When your application is user-facing, ensuring continuous availability and minimal downtime is a challenge. Hence, monitoring the health of the application is essential to avoid any outages.
HealthChecks in Rancher 1.6
Cattle provided the ability to add HTTP or TCP healthchecks for the deployed services in Rancher 1.6. Healthcheck support is provided by Rancher’s own healthcheck microservice. You can read more about it here.
In brief, a Cattle user can add a TCP healthcheck to a service. Rancher’s healthcheck containers, which are launched on a different host, will test if a TCP connection opens at the specified port for the service containers. Note that with the latest release (v1.6.20), healthcheck containers are also scheduled on the same host as the service containers, along with other hosts.
HTTP healthchecks can also be added while deploying services. You can ask Rancher to make an HTTP request at a specified path and specify what response is expected.
These healthchecks are done periodically at a configurable interval, and retries/timeouts are also configurable.

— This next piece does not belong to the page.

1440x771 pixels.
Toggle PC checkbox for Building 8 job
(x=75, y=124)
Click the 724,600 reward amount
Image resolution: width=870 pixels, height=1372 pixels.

Upon failing a healthcheck, you can also instruct Rancher if and when the container should be recreated.
Consider a service running an Nginx image on Cattle, with an HTTP healthcheck configured as below.
The healthcheck parameters appear in the
rancher-compose.yml file and not the
docker-compose.yml because healthcheck functionality is implemented by Rancher.
Lets see if we can configure corresponding healthchecks in Rancher 2.0.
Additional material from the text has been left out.